Ivan Lopes Júnior - Foto: Femurn

Cotidiano

Decisão TCU mantém condenação de ex-prefeito de Assu por  irregularidades na saúde

Decisão manteve condenação de Ivan Lopes Júnior após o tribunal considerar insuficientes os argumentos apresentados para justificar falhas em contratações e pagamentos

por: NOVO Notícias

Publicado 21 de maio de 2026 às 11:27

O Plenário do Tribunal de Contas da União (TCU) negou provimento ao pedido de recurso interposto pelo ex‑prefeito de Assu, Ivan Lopes Júnior, mantendo a condenação constante no Acórdão 2932/2018, que trata de irregularidades na aplicação de recursos federais destinados ao Sistema Único de Saúde (SUS) no município entre 2008 e 2011. Também foi aplicada ao gestor uma multa no valor de R$ 5 mil.

O processo originou-se de uma denúncia que apontou falhas na gestão de verbas vinculadas ao Programa de Tratamento do Glaucoma, executado no Hospital Geral de Oftalmologia (HGO). As irregularidades confirmadas pelo tribunal incluem a contratação de serviços sem respaldo contratual, a efetivação de pagamentos sem a prévia existência de dotação orçamentária ou empenho, e a realização de pagamentos por amostragem, sem a conferência da execução efetiva de cada procedimento.

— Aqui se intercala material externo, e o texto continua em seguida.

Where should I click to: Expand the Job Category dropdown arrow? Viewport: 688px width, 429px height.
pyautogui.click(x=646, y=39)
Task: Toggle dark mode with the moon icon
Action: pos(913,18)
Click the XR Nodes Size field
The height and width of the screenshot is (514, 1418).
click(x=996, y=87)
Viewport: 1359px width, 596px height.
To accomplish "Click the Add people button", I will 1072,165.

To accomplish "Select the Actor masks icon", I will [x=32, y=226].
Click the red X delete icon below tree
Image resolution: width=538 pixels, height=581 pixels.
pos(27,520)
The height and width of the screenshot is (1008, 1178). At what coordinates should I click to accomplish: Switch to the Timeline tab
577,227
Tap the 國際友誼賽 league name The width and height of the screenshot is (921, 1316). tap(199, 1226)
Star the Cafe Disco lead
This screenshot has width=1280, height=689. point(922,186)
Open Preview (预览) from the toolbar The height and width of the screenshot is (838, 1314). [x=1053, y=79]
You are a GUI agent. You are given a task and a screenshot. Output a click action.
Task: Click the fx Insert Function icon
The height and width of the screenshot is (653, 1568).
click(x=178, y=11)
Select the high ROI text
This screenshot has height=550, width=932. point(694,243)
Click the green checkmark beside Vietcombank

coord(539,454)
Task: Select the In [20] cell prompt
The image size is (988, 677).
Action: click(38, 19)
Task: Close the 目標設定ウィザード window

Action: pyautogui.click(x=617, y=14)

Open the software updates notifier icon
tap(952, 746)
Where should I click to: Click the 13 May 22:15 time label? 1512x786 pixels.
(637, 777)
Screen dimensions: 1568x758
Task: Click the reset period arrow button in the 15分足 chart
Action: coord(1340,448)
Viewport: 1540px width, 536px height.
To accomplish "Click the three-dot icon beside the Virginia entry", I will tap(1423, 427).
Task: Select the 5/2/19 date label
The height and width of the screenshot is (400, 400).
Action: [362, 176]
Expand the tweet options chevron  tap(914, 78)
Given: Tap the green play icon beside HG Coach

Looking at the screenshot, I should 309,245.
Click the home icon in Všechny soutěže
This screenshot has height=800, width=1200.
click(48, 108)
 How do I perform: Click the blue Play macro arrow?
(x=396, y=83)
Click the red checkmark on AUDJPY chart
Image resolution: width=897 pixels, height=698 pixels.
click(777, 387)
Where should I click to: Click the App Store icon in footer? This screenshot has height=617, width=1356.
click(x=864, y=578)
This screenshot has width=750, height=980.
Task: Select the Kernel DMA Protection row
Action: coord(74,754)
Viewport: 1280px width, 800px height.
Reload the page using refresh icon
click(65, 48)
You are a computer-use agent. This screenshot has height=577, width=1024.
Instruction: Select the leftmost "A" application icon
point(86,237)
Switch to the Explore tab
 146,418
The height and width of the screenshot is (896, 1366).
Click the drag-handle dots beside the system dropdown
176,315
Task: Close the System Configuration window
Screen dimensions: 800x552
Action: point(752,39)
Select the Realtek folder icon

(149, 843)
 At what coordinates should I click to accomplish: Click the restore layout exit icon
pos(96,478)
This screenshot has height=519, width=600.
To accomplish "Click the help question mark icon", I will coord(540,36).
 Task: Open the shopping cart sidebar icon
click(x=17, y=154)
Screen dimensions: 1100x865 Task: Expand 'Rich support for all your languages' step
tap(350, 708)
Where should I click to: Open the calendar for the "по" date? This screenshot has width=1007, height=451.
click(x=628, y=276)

A auditoria técnica também registrou que o hospital prestava serviços sem estrutura física adequada e sem alvará sanitário vigente no exercício de 2011. Além disso, o tribunal identificou falta de publicidade na realização de chamada pública e inconsistências nos dados do Cadastro Nacional de Estabelecimentos de Saúde (CNES) em relação à escala médica apresentada pela unidade.

No relatório do ministro José Múcio Monteiro, o tribunal destacou que os argumentos da defesa foram insuficientes para reformar o julgamento inicial. O recurso apresentou justificativas baseadas em um relatório de auditoria distinto do que fundamentou a condenação, tratando de procedimentos realizados entre abril e dezembro de 2011, enquanto o foco da denúncia abrangia o período de janeiro de 2008 a julho de 2011.

A decisão determina que o ex-gestor comprove o recolhimento da multa aos cofres do Tesouro Nacional no prazo de 15 dias. O TCU autorizou a cobrança judicial da dívida caso o pagamento não seja efetuado voluntariamente. A ciência do acórdão foi encaminhada ao Fundo Nacional de Saúde e à Prefeitura Municipal de Assu para que sejam adotadas providências contra a reincidência das falhas detectadas.